As I wandered around outside the Legion of Honor, I was confronted with a visual and aural reminder of the essence of San Francisco—the fog and the foghorns. This is one of the great bays of the world, and it was from San Francisco and its associated bases that the US navy shipped men and materiel to the Pacific theatre in the Second World War. We may hear the echoes of trench warfare in the War Requiem, but a look at Britten’s dedication pages is an acute reminder of the war at sea: “In loving memory of Roger Burney, Sub-Lieutenant, Royal Naval Volunteer Reserve; Piers Dunkerley, Captain, Royal Marines; David Gill, Ordinary Seaman, Royal Navy; Michael Halliday, Lieutenant, Royal New Zealand Naval Volunteer Reserve.”
We are so many of us linked by invisible threads to the terrible wars of the 20th century.

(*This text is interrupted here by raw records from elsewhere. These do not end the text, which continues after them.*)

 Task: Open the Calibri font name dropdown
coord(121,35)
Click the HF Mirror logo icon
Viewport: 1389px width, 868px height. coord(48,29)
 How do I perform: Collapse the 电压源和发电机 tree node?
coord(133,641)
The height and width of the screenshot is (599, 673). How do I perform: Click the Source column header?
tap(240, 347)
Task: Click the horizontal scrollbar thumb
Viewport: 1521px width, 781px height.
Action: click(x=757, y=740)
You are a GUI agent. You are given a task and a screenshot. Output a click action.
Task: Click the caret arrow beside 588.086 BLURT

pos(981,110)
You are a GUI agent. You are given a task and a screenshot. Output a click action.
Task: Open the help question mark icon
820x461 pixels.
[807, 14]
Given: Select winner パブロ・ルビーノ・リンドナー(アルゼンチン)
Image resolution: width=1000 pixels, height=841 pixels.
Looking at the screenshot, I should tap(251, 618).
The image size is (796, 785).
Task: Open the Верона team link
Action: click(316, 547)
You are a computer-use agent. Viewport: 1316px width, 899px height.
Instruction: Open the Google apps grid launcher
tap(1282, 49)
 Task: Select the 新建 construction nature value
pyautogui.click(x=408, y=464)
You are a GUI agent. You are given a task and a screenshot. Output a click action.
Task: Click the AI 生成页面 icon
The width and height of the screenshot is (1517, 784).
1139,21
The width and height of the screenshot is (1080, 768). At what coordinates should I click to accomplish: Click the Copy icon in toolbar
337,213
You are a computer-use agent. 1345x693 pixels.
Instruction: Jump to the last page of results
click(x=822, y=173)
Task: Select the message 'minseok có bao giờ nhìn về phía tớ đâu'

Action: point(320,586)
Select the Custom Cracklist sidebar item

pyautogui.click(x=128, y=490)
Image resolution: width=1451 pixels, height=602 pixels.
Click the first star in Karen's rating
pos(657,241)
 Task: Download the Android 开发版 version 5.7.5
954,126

My grandmother’s first husband was killed on the Somme; the family legend is that her second husband—and my grandfather—a merchant seaman, was serving on a ship that was blown in two around the same time. His best friend was on the half that sank.
Britten’s War Requiem will be performed long after the visceral impact of Europe’s 20th-century conflicts has faded. Like the requiem mass itself, it speaks for the living, the dead and the as-yet-unborn.